▶ _TEXTAUSZUG_
Uni-Projekt Göttingen-Graz verunsichert die Zollfahnder

  • Reim Ar Pau
  • Lesedauer: 3 Min.

Mit einem Vorhaben, das bei eifrigen Zollfahndern die Alarmglocken schrillen läßt und vor dem Hintergrund teilweise hysterischer Diskussionen über die Haschisch-und Heroinfreigabe nahezu kriminell erscheint, beschäftigen sich gegenwärtig gleich zwei Universitätsinstitute in Göttingen und Graz.

„Mikrowellentrocknung von Arzneidrogen und ihre Auswirkungen auf die therapeutisch relevanten Inhaltsstoffe“ - so haben die beteiligten Forscher ihr Projekt benannt. Sie wollen herausfinden, wie schnell die elektrischen Wellen Heilkräutern die Feuchtigkeit entziehen und sie zu pflanzlichen Medikamenten und Genußmitteln umwandeln können. Erste Tests mit wilden Pflanzen, so Professor Wolfgang Lücke vom Göttinger Institut für Agrartechnik, seien so erfolgreich verlaufen, daß man die befreundeten österreichischen Kollegen im vergangenen Jahr um logistische Unterstützung gebeten habe. Alle zwei bis drei Wochen schicken die Grazer seither frisch geerntete Heilpflanzen wie Minze, Tabak, Salbei, Walnußblätter und Buchweizen-

kraut per Luftfracht nach Hannover, von wo sie in einer Kühlbox nach Göttingen geschafft werden.

▶ _ÜBUNGSDATEN_
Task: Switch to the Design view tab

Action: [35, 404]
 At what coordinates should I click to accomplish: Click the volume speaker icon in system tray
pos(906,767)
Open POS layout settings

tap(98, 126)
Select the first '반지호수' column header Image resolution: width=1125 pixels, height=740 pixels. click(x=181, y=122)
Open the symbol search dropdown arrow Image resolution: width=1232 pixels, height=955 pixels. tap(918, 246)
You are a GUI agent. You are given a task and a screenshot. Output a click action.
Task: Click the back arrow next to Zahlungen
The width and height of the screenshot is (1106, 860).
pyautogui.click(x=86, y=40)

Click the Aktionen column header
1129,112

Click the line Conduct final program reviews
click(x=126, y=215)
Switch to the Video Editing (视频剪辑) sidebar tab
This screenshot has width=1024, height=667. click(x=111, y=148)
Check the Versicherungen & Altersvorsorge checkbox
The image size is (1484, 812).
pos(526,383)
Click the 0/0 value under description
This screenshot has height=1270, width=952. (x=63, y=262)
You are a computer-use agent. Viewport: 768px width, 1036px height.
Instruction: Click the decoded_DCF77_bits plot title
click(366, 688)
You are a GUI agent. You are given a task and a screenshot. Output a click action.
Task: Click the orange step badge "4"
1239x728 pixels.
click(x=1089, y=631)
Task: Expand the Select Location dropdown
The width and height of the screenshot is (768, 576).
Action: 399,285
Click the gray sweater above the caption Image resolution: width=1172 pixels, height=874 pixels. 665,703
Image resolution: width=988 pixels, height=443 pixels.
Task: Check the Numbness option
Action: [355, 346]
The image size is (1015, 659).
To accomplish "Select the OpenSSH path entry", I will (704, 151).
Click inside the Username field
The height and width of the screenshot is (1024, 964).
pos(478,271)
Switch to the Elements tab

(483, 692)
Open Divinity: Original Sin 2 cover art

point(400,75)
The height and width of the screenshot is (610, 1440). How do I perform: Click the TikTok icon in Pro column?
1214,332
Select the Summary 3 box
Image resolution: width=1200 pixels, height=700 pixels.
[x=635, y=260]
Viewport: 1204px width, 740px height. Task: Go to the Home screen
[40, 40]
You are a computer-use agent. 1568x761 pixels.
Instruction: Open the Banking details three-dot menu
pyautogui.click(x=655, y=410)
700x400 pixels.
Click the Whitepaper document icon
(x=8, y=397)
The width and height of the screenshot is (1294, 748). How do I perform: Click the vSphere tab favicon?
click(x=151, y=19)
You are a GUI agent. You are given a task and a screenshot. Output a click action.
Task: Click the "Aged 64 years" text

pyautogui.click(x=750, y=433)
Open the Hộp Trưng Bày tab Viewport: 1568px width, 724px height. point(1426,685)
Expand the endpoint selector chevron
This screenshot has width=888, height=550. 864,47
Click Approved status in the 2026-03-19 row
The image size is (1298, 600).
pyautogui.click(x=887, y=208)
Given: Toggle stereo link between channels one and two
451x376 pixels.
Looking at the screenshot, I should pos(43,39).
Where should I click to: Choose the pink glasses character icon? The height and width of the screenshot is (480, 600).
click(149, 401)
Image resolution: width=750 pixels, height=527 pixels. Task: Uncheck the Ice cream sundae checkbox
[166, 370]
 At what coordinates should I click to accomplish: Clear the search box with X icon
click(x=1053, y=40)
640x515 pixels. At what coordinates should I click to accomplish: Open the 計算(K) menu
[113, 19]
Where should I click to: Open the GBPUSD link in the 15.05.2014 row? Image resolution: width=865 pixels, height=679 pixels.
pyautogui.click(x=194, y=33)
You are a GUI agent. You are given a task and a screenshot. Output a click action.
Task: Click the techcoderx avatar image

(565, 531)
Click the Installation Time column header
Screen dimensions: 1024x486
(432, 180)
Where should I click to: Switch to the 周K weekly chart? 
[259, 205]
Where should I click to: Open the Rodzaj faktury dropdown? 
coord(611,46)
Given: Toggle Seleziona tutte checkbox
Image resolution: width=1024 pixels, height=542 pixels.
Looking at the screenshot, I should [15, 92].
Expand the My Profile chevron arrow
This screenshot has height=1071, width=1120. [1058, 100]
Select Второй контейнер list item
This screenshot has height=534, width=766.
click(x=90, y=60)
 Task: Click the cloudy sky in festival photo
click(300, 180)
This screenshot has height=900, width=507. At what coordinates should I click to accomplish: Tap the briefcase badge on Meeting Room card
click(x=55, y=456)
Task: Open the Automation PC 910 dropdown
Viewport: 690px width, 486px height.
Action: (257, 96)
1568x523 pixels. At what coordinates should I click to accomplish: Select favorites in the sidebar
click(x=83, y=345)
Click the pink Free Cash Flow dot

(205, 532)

▶ _AUFGABE_
Schreiben Sie aus dem Textauszug den Abschnitt ab, der mit „Mit einem Vorhaben, das“ beginnt und mit „Göttingen und Graz.“ endet. Für die Bearbeitung werden die Zeilen nicht gebraucht.

▶ _LÖSUNG_
Mit einem Vorhaben, das bei eifrigen Zollfahndern die Alarmglocken schrillen läßt und vor dem Hintergrund teilweise hysterischer Diskussionen über die Haschisch-und Heroinfreigabe nahezu kriminell erscheint, beschäftigen sich gegenwärtig gleich zwei Universitätsinstitute in Göttingen und Graz.